> **ASSIGNED TASK**
When you retype the data, keep every line exactly as it appears.

> **SOURCE RECORDS**
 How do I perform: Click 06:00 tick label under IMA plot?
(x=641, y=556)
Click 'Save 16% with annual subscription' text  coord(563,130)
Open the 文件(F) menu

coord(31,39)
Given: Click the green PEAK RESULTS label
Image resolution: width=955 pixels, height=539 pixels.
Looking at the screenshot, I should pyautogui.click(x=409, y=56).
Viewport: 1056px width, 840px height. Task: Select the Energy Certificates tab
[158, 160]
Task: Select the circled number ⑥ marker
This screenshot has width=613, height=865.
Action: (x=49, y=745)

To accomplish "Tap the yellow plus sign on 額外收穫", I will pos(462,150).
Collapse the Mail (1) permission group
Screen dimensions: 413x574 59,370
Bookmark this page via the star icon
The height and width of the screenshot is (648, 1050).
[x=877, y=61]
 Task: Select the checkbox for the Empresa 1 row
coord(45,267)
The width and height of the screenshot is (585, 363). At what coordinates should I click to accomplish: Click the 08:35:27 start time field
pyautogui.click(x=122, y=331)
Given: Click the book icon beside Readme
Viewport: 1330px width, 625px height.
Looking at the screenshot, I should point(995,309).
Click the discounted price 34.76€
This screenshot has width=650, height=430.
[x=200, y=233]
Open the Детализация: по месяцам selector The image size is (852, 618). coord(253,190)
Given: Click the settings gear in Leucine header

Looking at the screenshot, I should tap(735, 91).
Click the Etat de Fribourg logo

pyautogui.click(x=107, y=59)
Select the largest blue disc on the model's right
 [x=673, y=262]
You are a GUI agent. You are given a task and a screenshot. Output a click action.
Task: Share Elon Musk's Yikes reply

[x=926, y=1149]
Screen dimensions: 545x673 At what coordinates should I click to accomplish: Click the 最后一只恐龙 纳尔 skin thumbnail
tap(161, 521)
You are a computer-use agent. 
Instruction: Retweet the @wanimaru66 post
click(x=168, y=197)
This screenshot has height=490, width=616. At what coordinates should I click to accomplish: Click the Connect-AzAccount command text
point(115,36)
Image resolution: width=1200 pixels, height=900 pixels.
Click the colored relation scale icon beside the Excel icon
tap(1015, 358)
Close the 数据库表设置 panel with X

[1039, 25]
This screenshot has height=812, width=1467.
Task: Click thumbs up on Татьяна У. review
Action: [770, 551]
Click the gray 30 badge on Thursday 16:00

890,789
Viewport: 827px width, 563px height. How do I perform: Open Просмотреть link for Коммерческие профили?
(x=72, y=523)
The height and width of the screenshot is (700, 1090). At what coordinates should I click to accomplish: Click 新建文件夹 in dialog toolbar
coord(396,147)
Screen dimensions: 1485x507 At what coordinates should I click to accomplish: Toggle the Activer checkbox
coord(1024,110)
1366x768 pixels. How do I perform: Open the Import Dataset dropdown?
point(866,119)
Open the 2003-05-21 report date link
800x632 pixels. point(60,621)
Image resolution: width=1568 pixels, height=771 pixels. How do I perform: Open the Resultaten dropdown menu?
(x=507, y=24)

> **ANSWER BOX**
 How do I perform: Click 06:00 tick label under IMA plot?
(x=641, y=556)
Click 'Save 16% with annual subscription' text  coord(563,130)
Open the 文件(F) menu

coord(31,39)
Given: Click the green PEAK RESULTS label
Image resolution: width=955 pixels, height=539 pixels.
Looking at the screenshot, I should pyautogui.click(x=409, y=56).
Viewport: 1056px width, 840px height. Task: Select the Energy Certificates tab
[158, 160]
Task: Select the circled number ⑥ marker
This screenshot has width=613, height=865.
Action: (x=49, y=745)

To accomplish "Tap the yellow plus sign on 額外收穫", I will pos(462,150).
Collapse the Mail (1) permission group
Screen dimensions: 413x574 59,370
Bookmark this page via the star icon
The height and width of the screenshot is (648, 1050).
[x=877, y=61]
 Task: Select the checkbox for the Empresa 1 row
coord(45,267)
The width and height of the screenshot is (585, 363). At what coordinates should I click to accomplish: Click the 08:35:27 start time field
pyautogui.click(x=122, y=331)
Given: Click the book icon beside Readme
Viewport: 1330px width, 625px height.
Looking at the screenshot, I should point(995,309).
Click the discounted price 34.76€
This screenshot has width=650, height=430.
[x=200, y=233]
Open the Детализация: по месяцам selector The image size is (852, 618). coord(253,190)
Given: Click the settings gear in Leucine header

Looking at the screenshot, I should tap(735, 91).
Click the Etat de Fribourg logo

pyautogui.click(x=107, y=59)
Select the largest blue disc on the model's right
 [x=673, y=262]
You are a GUI agent. You are given a task and a screenshot. Output a click action.
Task: Share Elon Musk's Yikes reply

[x=926, y=1149]
Screen dimensions: 545x673 At what coordinates should I click to accomplish: Click the 最后一只恐龙 纳尔 skin thumbnail
tap(161, 521)
You are a computer-use agent. 
Instruction: Retweet the @wanimaru66 post
click(x=168, y=197)
This screenshot has height=490, width=616. At what coordinates should I click to accomplish: Click the Connect-AzAccount command text
point(115,36)
Image resolution: width=1200 pixels, height=900 pixels.
Click the colored relation scale icon beside the Excel icon
tap(1015, 358)
Close the 数据库表设置 panel with X

[1039, 25]
This screenshot has height=812, width=1467.
Task: Click thumbs up on Татьяна У. review
Action: [770, 551]
Click the gray 30 badge on Thursday 16:00

890,789
Viewport: 827px width, 563px height. How do I perform: Open Просмотреть link for Коммерческие профили?
(x=72, y=523)
The height and width of the screenshot is (700, 1090). At what coordinates should I click to accomplish: Click 新建文件夹 in dialog toolbar
coord(396,147)
Screen dimensions: 1485x507 At what coordinates should I click to accomplish: Toggle the Activer checkbox
coord(1024,110)
1366x768 pixels. How do I perform: Open the Import Dataset dropdown?
point(866,119)
Open the 2003-05-21 report date link
800x632 pixels. point(60,621)
Image resolution: width=1568 pixels, height=771 pixels. How do I perform: Open the Resultaten dropdown menu?
(x=507, y=24)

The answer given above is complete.